Task prompt:
All records are to be retyped faithfully and completely.

Data items
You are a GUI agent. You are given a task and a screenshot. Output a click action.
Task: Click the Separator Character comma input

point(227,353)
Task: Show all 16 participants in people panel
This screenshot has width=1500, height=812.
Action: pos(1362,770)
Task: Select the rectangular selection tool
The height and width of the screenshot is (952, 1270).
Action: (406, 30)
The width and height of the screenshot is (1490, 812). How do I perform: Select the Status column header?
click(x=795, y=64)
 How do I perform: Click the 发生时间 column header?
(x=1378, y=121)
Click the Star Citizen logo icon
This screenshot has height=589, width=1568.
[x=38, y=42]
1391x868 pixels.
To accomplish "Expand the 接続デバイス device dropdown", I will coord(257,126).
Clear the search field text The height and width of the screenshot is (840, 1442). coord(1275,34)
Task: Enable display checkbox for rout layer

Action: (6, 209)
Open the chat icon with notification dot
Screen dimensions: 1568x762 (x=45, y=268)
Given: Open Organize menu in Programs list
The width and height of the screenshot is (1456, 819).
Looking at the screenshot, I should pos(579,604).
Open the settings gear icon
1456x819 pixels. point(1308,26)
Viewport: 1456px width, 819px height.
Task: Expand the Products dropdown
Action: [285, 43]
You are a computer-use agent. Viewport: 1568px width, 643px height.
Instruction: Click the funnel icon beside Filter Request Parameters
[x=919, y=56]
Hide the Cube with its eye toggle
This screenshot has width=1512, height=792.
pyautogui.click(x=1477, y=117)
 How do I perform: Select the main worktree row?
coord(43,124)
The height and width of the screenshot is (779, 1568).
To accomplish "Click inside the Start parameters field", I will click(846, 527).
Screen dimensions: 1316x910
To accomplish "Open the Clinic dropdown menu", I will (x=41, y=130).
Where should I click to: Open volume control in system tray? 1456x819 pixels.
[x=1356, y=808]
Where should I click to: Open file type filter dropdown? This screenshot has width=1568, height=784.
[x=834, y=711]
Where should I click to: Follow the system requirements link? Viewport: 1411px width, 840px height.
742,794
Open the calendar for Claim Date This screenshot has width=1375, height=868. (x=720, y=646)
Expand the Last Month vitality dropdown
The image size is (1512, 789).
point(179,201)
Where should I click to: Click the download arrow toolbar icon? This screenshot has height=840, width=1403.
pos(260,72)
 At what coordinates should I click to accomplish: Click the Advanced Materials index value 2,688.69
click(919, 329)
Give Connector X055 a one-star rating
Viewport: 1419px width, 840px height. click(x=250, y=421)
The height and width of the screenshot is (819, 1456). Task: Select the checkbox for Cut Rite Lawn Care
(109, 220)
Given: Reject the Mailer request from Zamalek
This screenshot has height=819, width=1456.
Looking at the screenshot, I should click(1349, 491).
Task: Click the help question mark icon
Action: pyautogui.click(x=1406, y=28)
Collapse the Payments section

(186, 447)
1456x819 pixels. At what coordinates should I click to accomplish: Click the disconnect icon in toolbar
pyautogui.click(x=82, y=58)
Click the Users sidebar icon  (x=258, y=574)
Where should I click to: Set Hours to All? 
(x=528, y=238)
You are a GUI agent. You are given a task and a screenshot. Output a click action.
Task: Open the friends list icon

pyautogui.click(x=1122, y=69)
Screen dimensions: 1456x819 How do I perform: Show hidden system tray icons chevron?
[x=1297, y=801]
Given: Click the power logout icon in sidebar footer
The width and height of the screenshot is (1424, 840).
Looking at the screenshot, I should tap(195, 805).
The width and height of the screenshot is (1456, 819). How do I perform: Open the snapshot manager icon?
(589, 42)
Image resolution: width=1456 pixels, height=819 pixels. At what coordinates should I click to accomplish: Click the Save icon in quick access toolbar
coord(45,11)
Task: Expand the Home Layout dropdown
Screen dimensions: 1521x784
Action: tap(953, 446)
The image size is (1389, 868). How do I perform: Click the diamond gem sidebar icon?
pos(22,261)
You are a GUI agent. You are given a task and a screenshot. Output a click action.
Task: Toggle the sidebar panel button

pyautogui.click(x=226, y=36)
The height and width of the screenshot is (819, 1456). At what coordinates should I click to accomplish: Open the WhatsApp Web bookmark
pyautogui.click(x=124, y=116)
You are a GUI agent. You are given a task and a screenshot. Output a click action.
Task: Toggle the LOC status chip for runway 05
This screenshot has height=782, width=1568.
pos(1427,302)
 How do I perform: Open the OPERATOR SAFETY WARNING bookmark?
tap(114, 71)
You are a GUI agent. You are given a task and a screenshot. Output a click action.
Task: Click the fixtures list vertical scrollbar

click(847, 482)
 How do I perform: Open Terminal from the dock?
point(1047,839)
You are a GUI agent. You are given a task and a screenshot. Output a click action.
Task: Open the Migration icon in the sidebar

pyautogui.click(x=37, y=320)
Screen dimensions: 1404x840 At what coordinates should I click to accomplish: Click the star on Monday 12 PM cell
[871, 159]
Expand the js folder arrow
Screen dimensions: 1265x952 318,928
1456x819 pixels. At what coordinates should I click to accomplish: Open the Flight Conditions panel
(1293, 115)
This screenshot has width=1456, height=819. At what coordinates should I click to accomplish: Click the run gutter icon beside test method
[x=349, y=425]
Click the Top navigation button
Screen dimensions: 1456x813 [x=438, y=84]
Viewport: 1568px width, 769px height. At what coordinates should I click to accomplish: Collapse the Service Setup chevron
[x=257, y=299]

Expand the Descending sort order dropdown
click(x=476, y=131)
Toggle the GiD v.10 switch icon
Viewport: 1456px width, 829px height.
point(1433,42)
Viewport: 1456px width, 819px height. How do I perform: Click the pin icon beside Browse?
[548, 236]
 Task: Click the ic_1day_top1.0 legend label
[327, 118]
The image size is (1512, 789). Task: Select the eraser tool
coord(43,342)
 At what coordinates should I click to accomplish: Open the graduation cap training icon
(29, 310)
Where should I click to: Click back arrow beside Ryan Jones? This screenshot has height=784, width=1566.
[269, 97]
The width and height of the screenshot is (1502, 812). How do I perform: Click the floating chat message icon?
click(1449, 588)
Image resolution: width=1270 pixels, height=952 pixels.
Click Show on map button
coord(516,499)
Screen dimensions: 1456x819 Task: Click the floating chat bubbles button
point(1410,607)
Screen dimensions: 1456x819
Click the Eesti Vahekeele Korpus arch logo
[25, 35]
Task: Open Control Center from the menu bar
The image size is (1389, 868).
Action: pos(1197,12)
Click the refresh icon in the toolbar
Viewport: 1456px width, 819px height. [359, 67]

Solution to this task:
You are a GUI agent. You are given a task and a screenshot. Output a click action.
Task: Click the Separator Character comma input

point(227,353)
Task: Show all 16 participants in people panel
This screenshot has width=1500, height=812.
Action: pos(1362,770)
Task: Select the rectangular selection tool
The height and width of the screenshot is (952, 1270).
Action: (406, 30)
The width and height of the screenshot is (1490, 812). How do I perform: Select the Status column header?
click(x=795, y=64)
 How do I perform: Click the 发生时间 column header?
(x=1378, y=121)
Click the Star Citizen logo icon
This screenshot has height=589, width=1568.
[x=38, y=42]
1391x868 pixels.
To accomplish "Expand the 接続デバイス device dropdown", I will coord(257,126).
Clear the search field text The height and width of the screenshot is (840, 1442). coord(1275,34)
Task: Enable display checkbox for rout layer

Action: (6, 209)
Open the chat icon with notification dot
Screen dimensions: 1568x762 (x=45, y=268)
Given: Open Organize menu in Programs list
The width and height of the screenshot is (1456, 819).
Looking at the screenshot, I should pos(579,604).
Open the settings gear icon
1456x819 pixels. point(1308,26)
Viewport: 1456px width, 819px height.
Task: Expand the Products dropdown
Action: [285, 43]
You are a computer-use agent. Viewport: 1568px width, 643px height.
Instruction: Click the funnel icon beside Filter Request Parameters
[x=919, y=56]
Hide the Cube with its eye toggle
This screenshot has width=1512, height=792.
pyautogui.click(x=1477, y=117)
 How do I perform: Select the main worktree row?
coord(43,124)
The height and width of the screenshot is (779, 1568).
To accomplish "Click inside the Start parameters field", I will click(846, 527).
Screen dimensions: 1316x910
To accomplish "Open the Clinic dropdown menu", I will (x=41, y=130).
Where should I click to: Open volume control in system tray? 1456x819 pixels.
[x=1356, y=808]
Where should I click to: Open file type filter dropdown? This screenshot has width=1568, height=784.
[x=834, y=711]
Where should I click to: Follow the system requirements link? Viewport: 1411px width, 840px height.
742,794
Open the calendar for Claim Date This screenshot has width=1375, height=868. (x=720, y=646)
Expand the Last Month vitality dropdown
The image size is (1512, 789).
point(179,201)
Where should I click to: Click the download arrow toolbar icon? This screenshot has height=840, width=1403.
pos(260,72)
 At what coordinates should I click to accomplish: Click the Advanced Materials index value 2,688.69
click(919, 329)
Give Connector X055 a one-star rating
Viewport: 1419px width, 840px height. click(x=250, y=421)
The height and width of the screenshot is (819, 1456). Task: Select the checkbox for Cut Rite Lawn Care
(109, 220)
Given: Reject the Mailer request from Zamalek
This screenshot has height=819, width=1456.
Looking at the screenshot, I should click(1349, 491).
Task: Click the help question mark icon
Action: pyautogui.click(x=1406, y=28)
Collapse the Payments section

(186, 447)
1456x819 pixels. At what coordinates should I click to accomplish: Click the disconnect icon in toolbar
pyautogui.click(x=82, y=58)
Click the Users sidebar icon  (x=258, y=574)
Where should I click to: Set Hours to All? 
(x=528, y=238)
You are a GUI agent. You are given a task and a screenshot. Output a click action.
Task: Open the friends list icon

pyautogui.click(x=1122, y=69)
Screen dimensions: 1456x819 How do I perform: Show hidden system tray icons chevron?
[x=1297, y=801]
Given: Click the power logout icon in sidebar footer
The width and height of the screenshot is (1424, 840).
Looking at the screenshot, I should tap(195, 805).
The width and height of the screenshot is (1456, 819). How do I perform: Open the snapshot manager icon?
(589, 42)
Image resolution: width=1456 pixels, height=819 pixels. At what coordinates should I click to accomplish: Click the Save icon in quick access toolbar
coord(45,11)
Task: Expand the Home Layout dropdown
Screen dimensions: 1521x784
Action: tap(953, 446)
The image size is (1389, 868). How do I perform: Click the diamond gem sidebar icon?
pos(22,261)
You are a GUI agent. You are given a task and a screenshot. Output a click action.
Task: Toggle the sidebar panel button

pyautogui.click(x=226, y=36)
The height and width of the screenshot is (819, 1456). At what coordinates should I click to accomplish: Open the WhatsApp Web bookmark
pyautogui.click(x=124, y=116)
You are a GUI agent. You are given a task and a screenshot. Output a click action.
Task: Toggle the LOC status chip for runway 05
This screenshot has height=782, width=1568.
pos(1427,302)
 How do I perform: Open the OPERATOR SAFETY WARNING bookmark?
tap(114, 71)
You are a GUI agent. You are given a task and a screenshot. Output a click action.
Task: Click the fixtures list vertical scrollbar

click(847, 482)
 How do I perform: Open Terminal from the dock?
point(1047,839)
You are a GUI agent. You are given a task and a screenshot. Output a click action.
Task: Open the Migration icon in the sidebar

pyautogui.click(x=37, y=320)
Screen dimensions: 1404x840 At what coordinates should I click to accomplish: Click the star on Monday 12 PM cell
[871, 159]
Expand the js folder arrow
Screen dimensions: 1265x952 318,928
1456x819 pixels. At what coordinates should I click to accomplish: Open the Flight Conditions panel
(1293, 115)
This screenshot has width=1456, height=819. At what coordinates should I click to accomplish: Click the run gutter icon beside test method
[x=349, y=425]
Click the Top navigation button
Screen dimensions: 1456x813 [x=438, y=84]
Viewport: 1568px width, 769px height. At what coordinates should I click to accomplish: Collapse the Service Setup chevron
[x=257, y=299]

Expand the Descending sort order dropdown
click(x=476, y=131)
Toggle the GiD v.10 switch icon
Viewport: 1456px width, 829px height.
point(1433,42)
Viewport: 1456px width, 819px height. How do I perform: Click the pin icon beside Browse?
[548, 236]
 Task: Click the ic_1day_top1.0 legend label
[327, 118]
The image size is (1512, 789). Task: Select the eraser tool
coord(43,342)
 At what coordinates should I click to accomplish: Open the graduation cap training icon
(29, 310)
Where should I click to: Click back arrow beside Ryan Jones? This screenshot has height=784, width=1566.
[269, 97]
The width and height of the screenshot is (1502, 812). How do I perform: Click the floating chat message icon?
click(1449, 588)
Image resolution: width=1270 pixels, height=952 pixels.
Click Show on map button
coord(516,499)
Screen dimensions: 1456x819 Task: Click the floating chat bubbles button
point(1410,607)
Screen dimensions: 1456x819
Click the Eesti Vahekeele Korpus arch logo
[25, 35]
Task: Open Control Center from the menu bar
The image size is (1389, 868).
Action: pos(1197,12)
Click the refresh icon in the toolbar
Viewport: 1456px width, 819px height. [359, 67]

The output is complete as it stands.